After a week in which everything seemed to cool down again, Downing Street has stepped on the gas again. Details of the outlined deal with Brussels are not known, but most of the changes leaked to the British media appear to meet much of the DUP’s demands. Its leadership has blocked Northern Ireland’s autonomous institutions – parliament and government – for nearly a decade waiting for the changes to the protocol needed to be made. Faster routes free of customs checks for goods traveling from the UK to Northern Ireland; Control of VAT and other taxes by London; British non-EU quality standards for locally manufactured products; opportunity for Stormont Parliament to be involved in any new EU legislation affecting Northern Ireland; and reducing the role of the European Court of Justice as the ultimate guarantor of compliance with the rules of the single market to which the UK region belongs through the Protocol.

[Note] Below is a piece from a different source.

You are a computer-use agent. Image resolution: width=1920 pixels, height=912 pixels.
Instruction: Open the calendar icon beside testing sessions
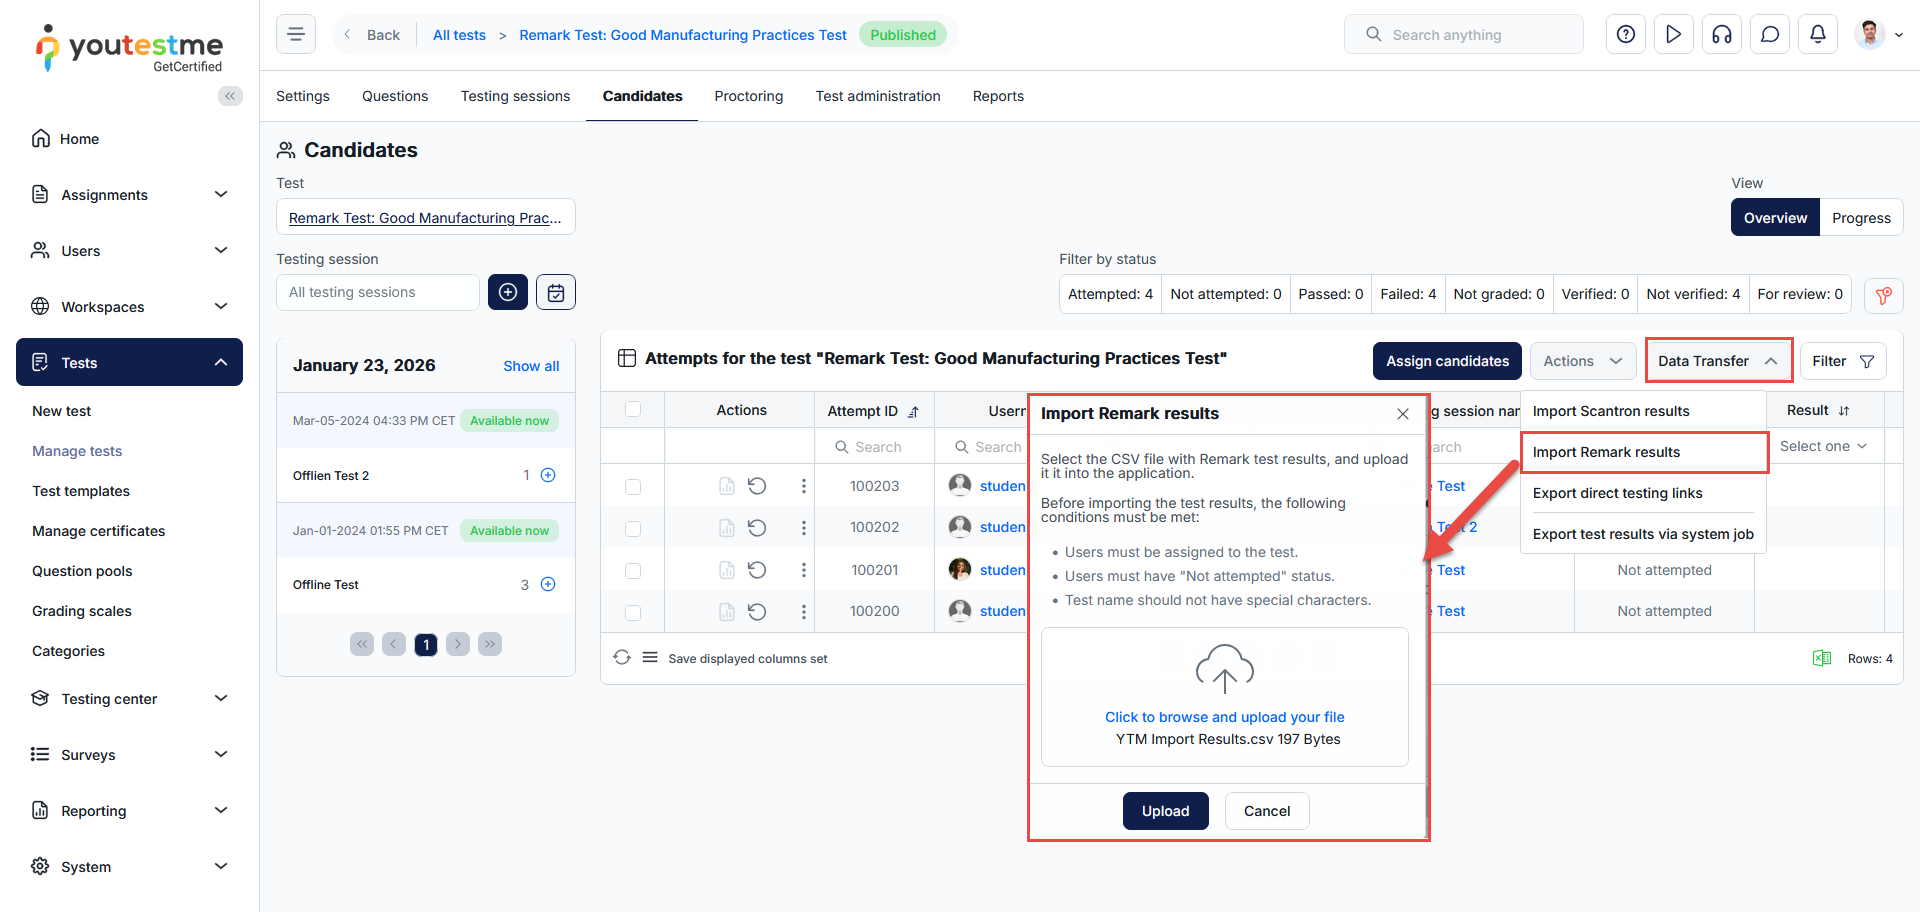(556, 292)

“We’re not stupid. We want EU laws to be completely removed from Northern Ireland and for Northern Ireland to be treated the same as England, Scotland or Wales,” warned Mark Francois, the head of the European Research Group, the conservative insider among Eurosceptics who once sank May and rose Johnson. The number of their support fluctuates constantly – from 30 to 100 MPs – but they retain their menacing power.

As announced by Downing Street this weekend, the final agreement could reach the cabinet table (the meeting of government officials) this Monday. Sunak has promised to take the matter to Parliament, although he is under no obligation to put the deal to a vote with Brussels. In theory, it is not a new treaty or an amendment to the existing one, but a set of agreements designed to make the protocol’s application more flexible. The Conservative MPs have received an order to be available from early Monday morning. But the prime minister is aware that the more he opens the doors of debate in the House of Commons, the thicker the swamp he could be caught in. The Labor opposition, aware of Sunak’s apparent weakness, have offered their votes to push through the deal. Politically, however, it would be an irreversible mistake to cling to the help of the opposing faction to get your way. This could be the week when the most random prime minister in recent British history reveals if he’s learned to swim with sharks.

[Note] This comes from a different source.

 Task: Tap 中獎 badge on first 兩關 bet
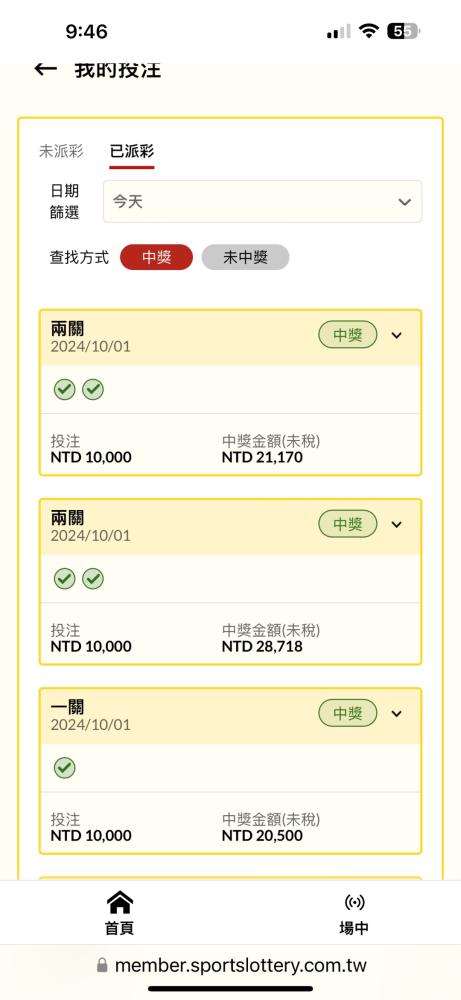(348, 335)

The fiasco of the “Windsor Agreement” and the visit of Von der Leyen

Downing Street’s acceleration towards a deal with Brussels to resolve issues arising from the Northern Ireland Protocol also had some bizarre episodes this weekend. The final stage was to coincide with the visit of the President of the European Commission to London this Saturday. There were plans for Ursula von der Leyen to meet Charles III. at Windsor Palace before jointly announcing the Northern Ireland pact she has made with Rishi Sunak, the BBC has confirmed. Some media pointed out that the government was considering christening it the “Windsor Agreement”.

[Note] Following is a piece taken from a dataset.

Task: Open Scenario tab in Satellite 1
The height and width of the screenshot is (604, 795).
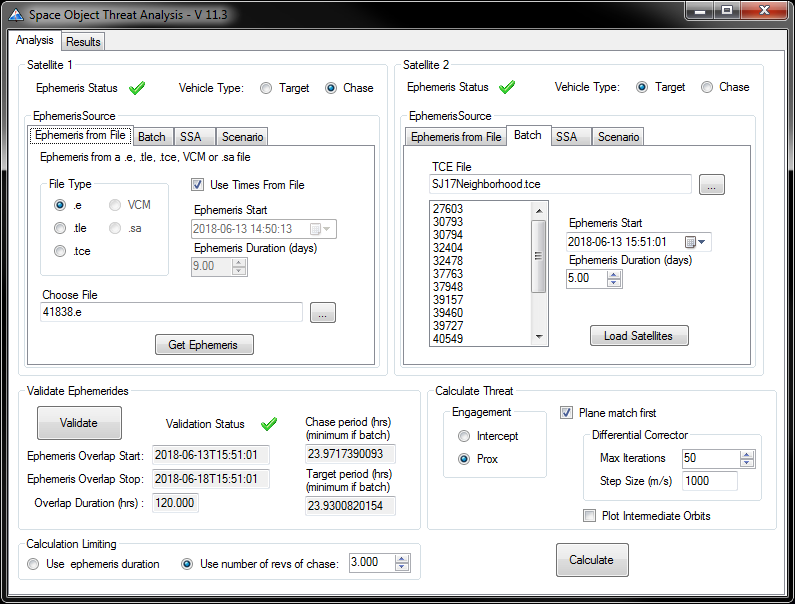Action: click(242, 137)
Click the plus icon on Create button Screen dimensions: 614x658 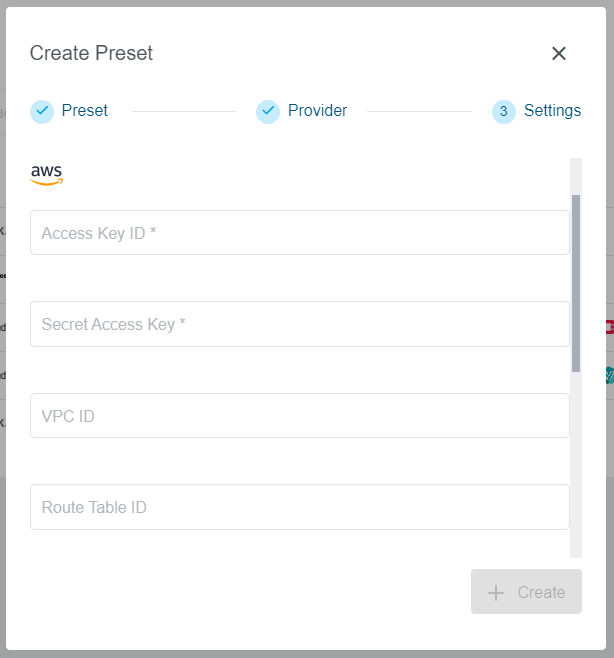tap(496, 593)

The hard wing of the Conservative Party immediately jumped on the information, accusing Sunak of endangering the monarch’s due neutrality in a move “that borders on the constitutionally correct”, according to ex-minister and historic eurosceptic, Jacob Rees- mogg

“It would be completely wrong to suggest that the King was involved in any remote political maneuvering,” a Downing Street spokesman told PA Media hours after the riot. The Sunak government also announced that von der Leyen’s visit had been canceled for “operational reasons”, but the President of the EU Commission would finally travel to London this Monday.